Avec l'arrivée en 1997 de Philippe Bourguignon à la tête du Club, qui met fin à l'ère Trigano (Gilbert de 1963 à 1993 et Serge 1993-1997), l'heure est à la démocratisation du produit, au plan social et à la première restructuration du club pour sortir les comptes du rouge.

Nommé en 2002, Henri Giscard d'Estaing voit le salut de l'entreprise dans un «luxe convivial», l'exact opposé de l'image de clientèle de «beaufs» que lui a collé le film «Les Bronzés» (1978).

«Il n'avait pas le choix», souligne Guillaume Rascoussier, analyste chez Oddo Securities. «Quand on a une structure de coûts comme le Club Med avec ses villages, ses salaires et beaucoup de services associés au produit comme le sport, la montée en gamme est indispensable».

Pour le Club, l'opération se traduit par «un gros changement de culture» obligatoire «pour assurer la rentabilité du business model, même si cela a pris du temps. Aujourd'hui, le réseau est homogène et cohérent», assure-t-il.

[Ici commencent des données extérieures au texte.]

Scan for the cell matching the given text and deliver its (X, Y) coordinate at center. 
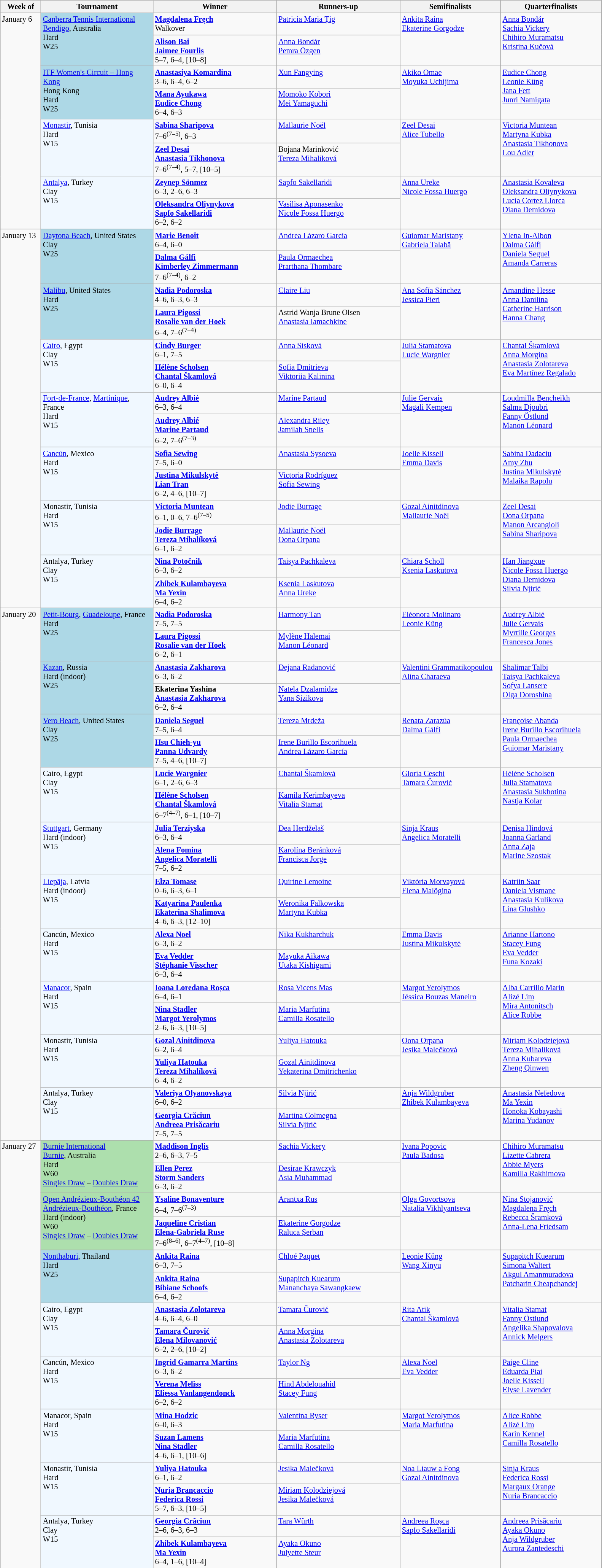
Ana Sofía Sánchez Jessica Pieri (450, 311)
Marie Benoît 6–4, 6–0 (215, 240)
Yuliya Hatouka 6–1, 6–2 (215, 1472)
Ksenia Laskutova Anna Ureke (338, 592)
Xun Fangying (338, 77)
January 13 (21, 418)
Yuliya Hatouka (338, 1045)
Margot Yerolymos Maria Marfutina (450, 1435)
Justina Mikulskytė Lian Tran 6–2, 4–6, [10–7] (215, 484)
Chihiro Muramatsu Lizette Cabrera Abbie Myers Kamilla Rakhimova (551, 1166)
Margot Yerolymos Jéssica Bouzas Maneiro (450, 1007)
Hélène Scholsen Chantal Škamlová 6–0, 6–4 (215, 376)
Kamila Kerimbayeva Vitalia Stamat (338, 805)
Quirine Lemoine (338, 886)
Semifinalists (450, 6)
Chantal Škamlová Anna Morgina Anastasia Zolotareva Eva Martínez Regalado (551, 365)
Suzan Lamens Nina Stadler 4–6, 6–1, [10–6] (215, 1446)
Zhibek Kulambayeva Ma Yexin 6–4, 6–2 (215, 592)
Anna Bondár Pemra Özgen (338, 51)
January 6 (21, 121)
Karolína Beránková Francisca Jorge (338, 859)
Winner (215, 6)
Sabina Dadaciu Amy Zhu Justina Mikulskytė Malaika Rapolu (551, 473)
Mylène Halemai Manon Léonard (338, 645)
Alena Fomina Angelica Moratelli 7–5, 6–2 (215, 859)
Daytona Beach, United States Clay W25 (97, 256)
Valeriya Olyanovskaya 6–0, 6–2 (215, 1098)
Noa Liauw a Fong Gozal Ainitdinova (450, 1488)
Laura Pigossi Rosalie van der Hoek 6–4, 7–6(7–4) (215, 322)
Ellen Perez Storm Sanders 6–3, 6–2 (215, 1177)
Nadia Podoroska 7–5, 7–5 (215, 619)
Tereza Mrdeža (338, 725)
Cindy Burger 6–1, 7–5 (215, 350)
Guiomar Maristany Gabriela Talabă (450, 256)
Mallaurie Noël Oona Orpana (338, 539)
Hélène Scholsen Julia Stamatova Anastasia Sukhotina Nastja Kolar (551, 794)
Sapfo Sakellaridi (338, 187)
Gozal Ainitdinova Yekaterina Dmitrichenko (338, 1071)
Weronika Falkowska Martyna Kubka (338, 912)
Zeel Desai Oona Orpana Manon Arcangioli Sabina Sharipova (551, 527)
ITF Women's Circuit – Hong Kong Hong Kong Hard W25 (97, 92)
Patricia Maria Țig (338, 24)
Julia Terziyska 6–3, 6–4 (215, 833)
Alexandra Riley Jamilah Snells (338, 430)
Maddison Inglis 2–6, 6–3, 7–5 (215, 1151)
Runners-up (338, 6)
Hind Abdelouahid Stacey Fung (338, 1393)
Irene Burillo Escorihuela Andrea Lázaro García (338, 751)
Anna Sisková (338, 350)
Victoria Muntean Martyna Kubka Anastasia Tikhonova Lou Adler (551, 148)
Han Jiangxue Nicole Fossa Huergo Diana Demidova Silvia Njirić (551, 581)
Andreea Roșca Sapfo Sakellaridi (450, 1541)
Natela Dzalamidze Yana Sizikova (338, 698)
Open Andrézieux-Bouthéon 42 Andrézieux-Bouthéon, France Hard (indoor) W60 Singles Draw – Doubles Draw (97, 1221)
Tournament (97, 6)
Jodie Burrage Tereza Mihalíková 6–1, 6–2 (215, 539)
Hélène Scholsen Chantal Škamlová 6–7(4–7), 6–1, [10–7] (215, 805)
Georgia Crăciun Andreea Prisăcariu 7–5, 7–5 (215, 1124)
Laura Pigossi Rosalie van der Hoek 6–2, 6–1 (215, 645)
Mana Ayukawa Eudice Chong 6–4, 6–3 (215, 103)
Shalimar Talbi Taisya Pachkaleva Sofya Lansere Olga Doroshina (551, 688)
Momoko Kobori Mei Yamaguchi (338, 103)
Françoise Abanda Irene Burillo Escorihuela Paula Ormaechea Guiomar Maristany (551, 740)
Sabina Sharipova 7–6(7–5), 6–3 (215, 131)
Nika Kukharchuk (338, 939)
Chloé Paquet (338, 1261)
Jodie Burrage (338, 512)
Astrid Wanja Brune Olsen Anastasia Iamachkine (338, 322)
Zhibek Kulambayeva Ma Yexin 6–4, 1–6, [10–4] (215, 1552)
Arantxa Rus (338, 1205)
Emma Davis Justina Mikulskytė (450, 954)
Ekaterine Gorgodze Raluca Șerban (338, 1233)
Rosa Vicens Mas (338, 992)
Alison Bai Jaimee Fourlis 5–7, 6–4, [10–8] (215, 51)
Harmony Tan (338, 619)
Paige Cline Eduarda Piai Joelle Kissell Elyse Lavender (551, 1382)
Arianne Hartono Stacey Fung Eva Vedder Funa Kozaki (551, 954)
Viktória Morvayová Elena Malõgina (450, 901)
Alexa Noel Eva Vedder (450, 1382)
Audrey Albié Marine Partaud 6–2, 7–6(7–3) (215, 430)
January 20 (21, 874)
Loudmilla Bencheikh Salma Djoubri Fanny Östlund Manon Léonard (551, 419)
Canberra Tennis International Bendigo, Australia Hard W25 (97, 40)
Daniela Seguel 7–5, 6–4 (215, 725)
Katriin Saar Daniela Vismane Anastasia Kulikova Lina Glushko (551, 901)
Andreea Prisăcariu Ayaka Okuno Anja Wildgruber Aurora Zantedeschi (551, 1541)
Miriam Kolodziejová Tereza Mihalíková Anna Kubareva Zheng Qinwen (551, 1060)
Renata Zarazúa Dalma Gálfi (450, 740)
Anastasia Sysoeva (338, 458)
Nina Potočnik 6–3, 6–2 (215, 566)
Eva Vedder Stéphanie Visscher 6–3, 6–4 (215, 965)
Gozal Ainitdinova 6–2, 6–4 (215, 1045)
Anastasia Kovaleva Oleksandra Oliynykova Lucía Cortez Llorca Diana Demidova (551, 202)
Joelle Kissell Emma Davis (450, 473)
Dea Herdželaš (338, 833)
Sinja Kraus Angelica Moratelli (450, 848)
Ingrid Gamarra Martins 6–3, 6–2 (215, 1366)
Audrey Albié Julie Gervais Myrtille Georges Francesca Jones (551, 634)
Chiara Scholl Ksenia Laskutova (450, 581)
Anna Ureke Nicole Fossa Huergo (450, 202)
Denisa Hindová Joanna Garland Anna Zaja Marine Szostak (551, 848)
Marine Partaud (338, 403)
Victoria Rodríguez Sofia Sewing (338, 484)
Ivana Popovic Paula Badosa (450, 1166)
Kazan, Russia Hard (indoor) W25 (97, 688)
Ysaline Bonaventure 6–4, 7–6(7–3) (215, 1205)
Martina Colmegna Silvia Njirić (338, 1124)
Alice Robbe Alizé Lim Karin Kennel Camilla Rosatello (551, 1435)
Yuliya Hatouka Tereza Mihalíková 6–4, 6–2 (215, 1071)
Gloria Ceschi Tamara Čurović (450, 794)
Supapitch Kuearum Mananchaya Sawangkaew (338, 1287)
Valentini Grammatikopoulou Alina Charaeva (450, 688)
Quarterfinalists (551, 6)
Elza Tomase 0–6, 6–3, 6–1 (215, 886)
Anja Wildgruber Zhibek Kulambayeva (450, 1113)
Rita Atik Chantal Škamlová (450, 1329)
Stuttgart, Germany Hard (indoor) W15 (97, 848)
Anastasia Zakharova 6–3, 6–2 (215, 672)
Anastasia Zolotareva 4–6, 6–4, 6–0 (215, 1314)
Mayuka Aikawa Utaka Kishigami (338, 965)
Miriam Kolodziejová Jesika Malečková (338, 1499)
Ioana Loredana Roșca 6–4, 6–1 (215, 992)
Zeel Desai Alice Tubello (450, 148)
Victoria Muntean 6–1, 0–6, 7–6(7–5) (215, 512)
Nadia Podoroska 4–6, 6–3, 6–3 (215, 295)
Zeynep Sönmez 6–3, 2–6, 6–3 (215, 187)
Chantal Škamlová (338, 778)
Petit-Bourg, Guadeloupe, France Hard W25 (97, 634)
Alba Carrillo Marín Alizé Lim Mira Antonitsch Alice Robbe (551, 1007)
Ankita Raina Ekaterine Gorgodze (450, 40)
Gozal Ainitdinova Mallaurie Noël (450, 527)
Leonie Küng Wang Xinyu (450, 1276)
Claire Liu (338, 295)
Sachia Vickery (338, 1151)
Olga Govortsova Natalia Vikhlyantseva (450, 1221)
Magdalena Fręch Walkover (215, 24)
Ayaka Okuno Julyette Steur (338, 1552)
Jesika Malečková (338, 1472)
Verena Meliss Eliessa Vanlangendonck 6–2, 6–2 (215, 1393)
Anastasia Nefedova Ma Yexin Honoka Kobayashi Marina Yudanov (551, 1113)
Nuria Brancaccio Federica Rossi 5–7, 6–3, [10–5] (215, 1499)
Oleksandra Oliynykova Sapfo Sakellaridi 6–2, 6–2 (215, 213)
Sinja Kraus Federica Rossi Margaux Orange Nuria Brancaccio (551, 1488)
Supapitch Kuearum Simona Waltert Akgul Amanmuradova Patcharin Cheapchandej (551, 1276)
Anna Morgina Anastasia Zolotareva (338, 1340)
Ankita Raina 6–3, 7–5 (215, 1261)
Tamara Čurović (338, 1314)
Amandine Hesse Anna Danilina Catherine Harrison Hanna Chang (551, 311)
Audrey Albié 6–3, 6–4 (215, 403)
Malibu, United States Hard W25 (97, 311)
Katyarina Paulenka Ekaterina Shalimova 4–6, 6–3, [12–10] (215, 912)
Nina Stojanović Magdalena Fręch Rebecca Šramková Anna-Lena Friedsam (551, 1221)
Eléonora Molinaro Leonie Küng (450, 634)
Anna Bondár Sachia Vickery Chihiro Muramatsu Kristína Kučová (551, 40)
Eudice Chong Leonie Küng Jana Fett Junri Namigata (551, 92)
January 27 (21, 1354)
Tamara Čurović Elena Milovanović 6–2, 2–6, [10–2] (215, 1340)
Bojana Marinković Tereza Mihalíková (338, 160)
Dejana Radanović (338, 672)
Taisya Pachkaleva (338, 566)
Taylor Ng (338, 1366)
Julia Stamatova Lucie Wargnier (450, 365)
Nonthaburi, Thailand Hard W25 (97, 1276)
Mallaurie Noël (338, 131)
Jaqueline Cristian Elena-Gabriela Ruse 7–6(8–6), 6–7(4–7), [10–8] (215, 1233)
Alexa Noel 6–3, 6–2 (215, 939)
Hsu Chieh-yu Panna Udvardy 7–5, 4–6, [10–7] (215, 751)
Liepāja, Latvia Hard (indoor) W15 (97, 901)
Fort-de-France, Martinique, France Hard W15 (97, 419)
Ekaterina Yashina Anastasia Zakharova 6–2, 6–4 (215, 698)
Silvia Njirić (338, 1098)
Zeel Desai Anastasia Tikhonova 7–6(7–4), 5–7, [10–5] (215, 160)
Akiko Omae Moyuka Uchijima (450, 92)
Valentina Ryser (338, 1420)
Lucie Wargnier 6–1, 2–6, 6–3 (215, 778)
Andrea Lázaro García (338, 240)
Ankita Raina Bibiane Schoofs 6–4, 6–2 (215, 1287)
Anastasiya Komardina 3–6, 6–4, 6–2 (215, 77)
Georgia Crăciun 2–6, 6–3, 6–3 (215, 1525)
Vitalia Stamat Fanny Östlund Angelika Shapovalova Annick Melgers (551, 1329)
Nina Stadler Margot Yerolymos 2–6, 6–3, [10–5] (215, 1018)
Desirae Krawczyk Asia Muhammad (338, 1177)
Vasilisa Aponasenko Nicole Fossa Huergo (338, 213)
Sofia Sewing 7–5, 6–0 (215, 458)
Paula Ormaechea Prarthana Thombare (338, 268)
Sofia Dmitrieva Viktoriia Kalinina (338, 376)
Oona Orpana Jesika Malečková (450, 1060)
Burnie International Burnie, Australia Hard W60 Singles Draw – Doubles Draw (97, 1166)
Dalma Gálfi Kimberley Zimmermann 7–6(7–4), 6–2 (215, 268)
Ylena In-Albon Dalma Gálfi Daniela Seguel Amanda Carreras (551, 256)
Week of (21, 6)
Mina Hodzic 6–0, 6–3 (215, 1420)
Vero Beach, United States Clay W25 (97, 740)
Julie Gervais Magali Kempen (450, 419)
Tara Würth (338, 1525)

Jean-Baptiste Bacheron, créateur il y a 10 ans du site de fans du Club www.macase.net, est partagé.

D'un côté, il apprécie l'arrêt de la démocratisation du Club, de l'autre, et du haut de ses 30 ans de pratique, il constate que «les GO (gentils organisateurs) se mettent à vouvoyer les vacanciers».

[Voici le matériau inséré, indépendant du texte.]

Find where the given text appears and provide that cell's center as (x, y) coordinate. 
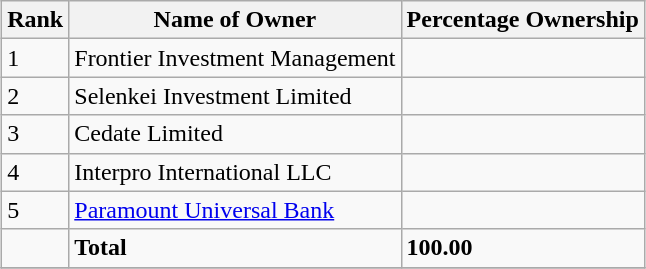
4 (36, 172)
1 (36, 58)
Percentage Ownership (522, 20)
Cedate Limited (235, 134)
Selenkei Investment Limited (235, 96)
100.00 (522, 248)
5 (36, 210)
Paramount Universal Bank (235, 210)
Rank (36, 20)
Name of Owner (235, 20)
Interpro International LLC (235, 172)
2 (36, 96)
Frontier Investment Management (235, 58)
Total (235, 248)
3 (36, 134)
Identify which cell holds the provided text, then report its (X, Y) central coordinate. 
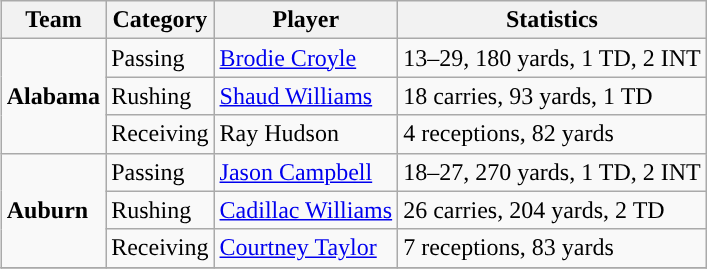
Courtney Taylor (306, 248)
Shaud Williams (306, 96)
18–27, 270 yards, 1 TD, 2 INT (552, 172)
Cadillac Williams (306, 210)
Brodie Croyle (306, 58)
Category (160, 20)
Alabama (53, 96)
Jason Campbell (306, 172)
7 receptions, 83 yards (552, 248)
Player (306, 20)
13–29, 180 yards, 1 TD, 2 INT (552, 58)
Team (53, 20)
Statistics (552, 20)
Auburn (53, 210)
Ray Hudson (306, 134)
18 carries, 93 yards, 1 TD (552, 96)
4 receptions, 82 yards (552, 134)
26 carries, 204 yards, 2 TD (552, 210)
Output the [X, Y] coordinate of the center of the cell containing the given text.  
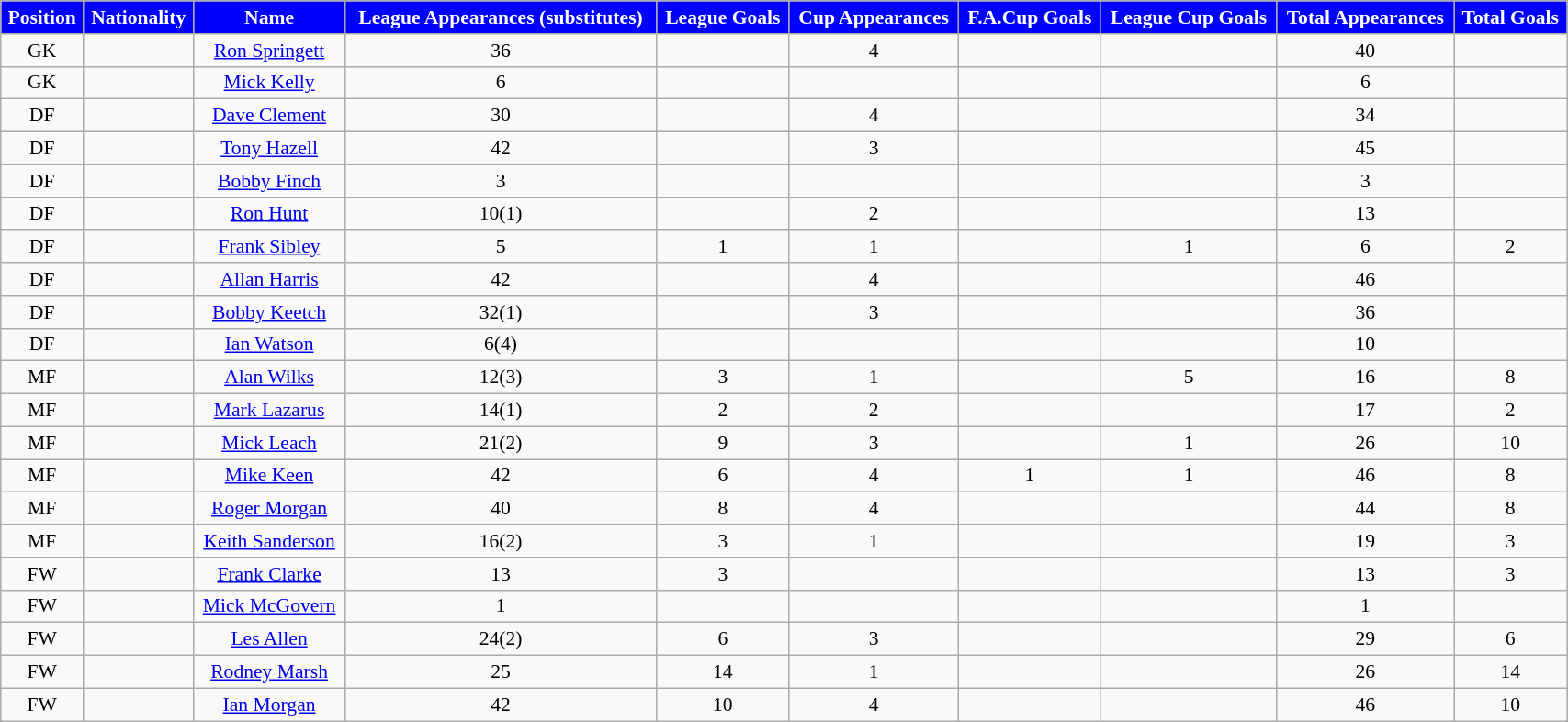
25 [501, 672]
Ian Morgan [269, 705]
30 [501, 116]
24(2) [501, 639]
44 [1365, 509]
Position [42, 17]
Total Appearances [1365, 17]
Ron Springett [269, 51]
Total Goals [1510, 17]
League Cup Goals [1189, 17]
19 [1365, 541]
Keith Sanderson [269, 541]
Bobby Keetch [269, 312]
16 [1365, 378]
10(1) [501, 214]
Frank Sibley [269, 247]
Bobby Finch [269, 181]
Cup Appearances [874, 17]
Dave Clement [269, 116]
Roger Morgan [269, 509]
Frank Clarke [269, 574]
Allan Harris [269, 279]
F.A.Cup Goals [1031, 17]
Mick Leach [269, 443]
Rodney Marsh [269, 672]
Tony Hazell [269, 149]
29 [1365, 639]
34 [1365, 116]
Nationality [139, 17]
Les Allen [269, 639]
League Appearances (substitutes) [501, 17]
32(1) [501, 312]
Mark Lazarus [269, 411]
6(4) [501, 344]
21(2) [501, 443]
Name [269, 17]
Mick McGovern [269, 606]
Mike Keen [269, 476]
Mick Kelly [269, 83]
17 [1365, 411]
9 [723, 443]
14(1) [501, 411]
League Goals [723, 17]
Alan Wilks [269, 378]
Ron Hunt [269, 214]
Ian Watson [269, 344]
45 [1365, 149]
16(2) [501, 541]
12(3) [501, 378]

«La clientèle d'aujourd'hui a plus de moyens. Elle est toujours mécontente parce qu'elle ne trouve pas ce qu'il y a dans l'hôtellerie haut de gamme», dit-il avant d'ajouter: «en fait, le Club ne satisfait ni les anciens, ni les nouveaux».

Ce qui se traduit selon Didier Arino, directeur du cabinet Protourisme, par «une perte de 130 00 clients rien que l'an dernier, et 30% de leurs clients en 10 ans» pour un gain de 13 00 en 4 et 5 tridents (haut de gamme et luxe).

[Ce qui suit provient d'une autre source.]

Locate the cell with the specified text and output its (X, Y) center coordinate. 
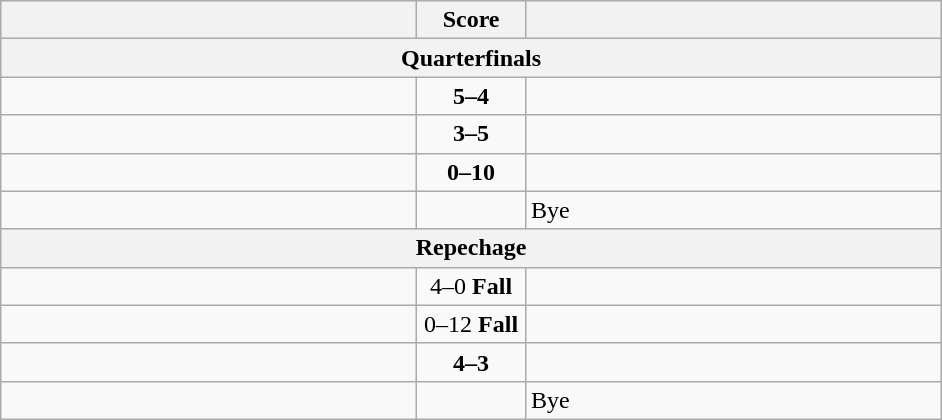
Quarterfinals (472, 58)
Repechage (472, 248)
0–12 Fall (472, 324)
4–0 Fall (472, 286)
3–5 (472, 134)
0–10 (472, 172)
5–4 (472, 96)
4–3 (472, 362)
Score (472, 20)
Identify which cell holds the provided text, then report its (X, Y) central coordinate. 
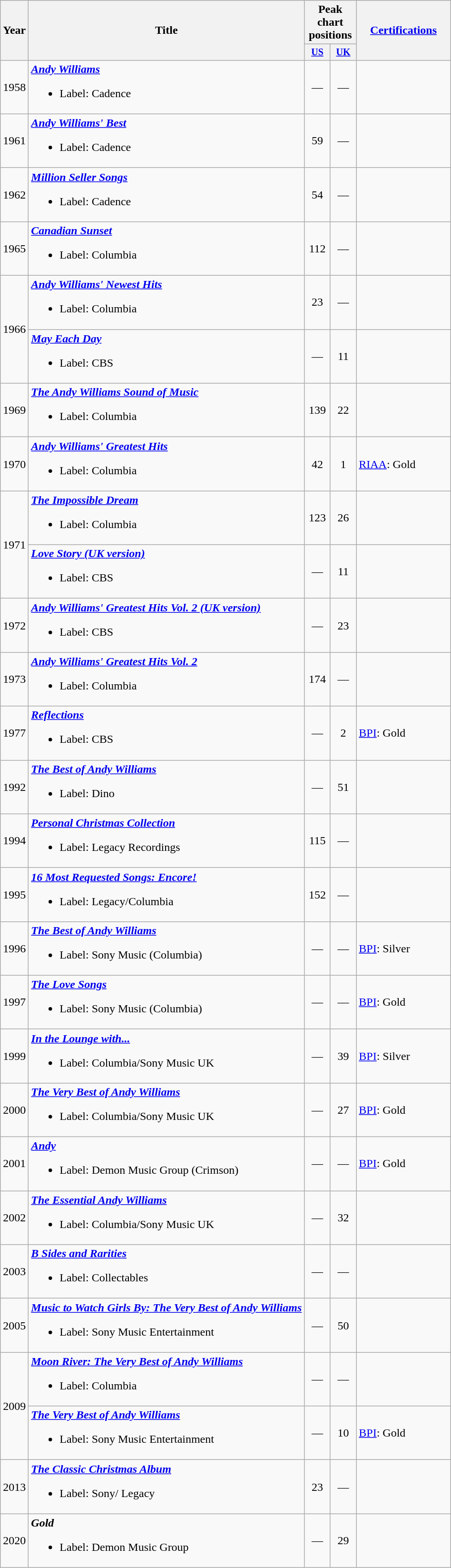
2000 (14, 1108)
1995 (14, 893)
174 (317, 678)
The Best of Andy WilliamsLabel: Dino (167, 786)
22 (343, 410)
Million Seller SongsLabel: Cadence (167, 194)
Certifications (403, 30)
123 (317, 518)
Year (14, 30)
1999 (14, 1055)
16 Most Requested Songs: Encore!Label: Legacy/Columbia (167, 893)
The Impossible DreamLabel: Columbia (167, 518)
The Love SongsLabel: Sony Music (Columbia) (167, 1001)
54 (317, 194)
26 (343, 518)
2013 (14, 1485)
The Very Best of Andy WilliamsLabel: Sony Music Entertainment (167, 1432)
2005 (14, 1324)
1970 (14, 463)
The Classic Christmas AlbumLabel: Sony/ Legacy (167, 1485)
1965 (14, 248)
29 (343, 1539)
1961 (14, 141)
The Essential Andy WilliamsLabel: Columbia/Sony Music UK (167, 1217)
32 (343, 1217)
2002 (14, 1217)
Personal Christmas CollectionLabel: Legacy Recordings (167, 840)
152 (317, 893)
1969 (14, 410)
1962 (14, 194)
Andy WilliamsLabel: Cadence (167, 87)
2009 (14, 1405)
112 (317, 248)
27 (343, 1108)
59 (317, 141)
B Sides and RaritiesLabel: Collectables (167, 1270)
1966 (14, 329)
Peak chart positions (330, 22)
10 (343, 1432)
GoldLabel: Demon Music Group (167, 1539)
Andy Williams' BestLabel: Cadence (167, 141)
1 (343, 463)
1972 (14, 625)
Andy Williams' Greatest Hits Vol. 2Label: Columbia (167, 678)
RIAA: Gold (403, 463)
Canadian SunsetLabel: Columbia (167, 248)
US (317, 52)
2 (343, 733)
1958 (14, 87)
1992 (14, 786)
Music to Watch Girls By: The Very Best of Andy WilliamsLabel: Sony Music Entertainment (167, 1324)
1971 (14, 544)
The Best of Andy WilliamsLabel: Sony Music (Columbia) (167, 948)
1973 (14, 678)
In the Lounge with...Label: Columbia/Sony Music UK (167, 1055)
The Very Best of Andy WilliamsLabel: Columbia/Sony Music UK (167, 1108)
139 (317, 410)
115 (317, 840)
2020 (14, 1539)
The Andy Williams Sound of MusicLabel: Columbia (167, 410)
2001 (14, 1163)
1994 (14, 840)
Andy Williams' Newest HitsLabel: Columbia (167, 303)
39 (343, 1055)
50 (343, 1324)
Andy Williams' Greatest HitsLabel: Columbia (167, 463)
AndyLabel: Demon Music Group (Crimson) (167, 1163)
2003 (14, 1270)
1977 (14, 733)
ReflectionsLabel: CBS (167, 733)
UK (343, 52)
Moon River: The Very Best of Andy WilliamsLabel: Columbia (167, 1378)
Andy Williams' Greatest Hits Vol. 2 (UK version)Label: CBS (167, 625)
May Each DayLabel: CBS (167, 356)
51 (343, 786)
Love Story (UK version)Label: CBS (167, 571)
1997 (14, 1001)
42 (317, 463)
1996 (14, 948)
Title (167, 30)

M. Arino fustige aussi la vente de murs de villages «pour rassurer les actionnaires». Bref, pour lui, «la montée en gamme se traduit par une montée des prix» parfois sans justification et sans avoir réussi à capter la clientèle en adéquation.

Henri Giscard d'Estaing lui ne dévie pas d'un iota. Programme de productivité, cessions de murs, vente de foyers de pertes et de villages sans avenir, rénovation pour les autres... La montée en gamme, plus rentable, doit assainir les comptes. Après 53 millions de pertes en 2009, le premier semestre 2010 est repassé légèrement au vert.

Prochaine étape, la Chine, dont le marché touristique fait rêver tous les professionnels du tourisme. Le premier club dans l'Empire du milieu ouvrira en novembre.

Pourquoi pas, dit M. Bacheron, «si cela permet au Club de gagner des parts de marchés, renouer avec les bénéfices et surtout de ne pas disparaitre».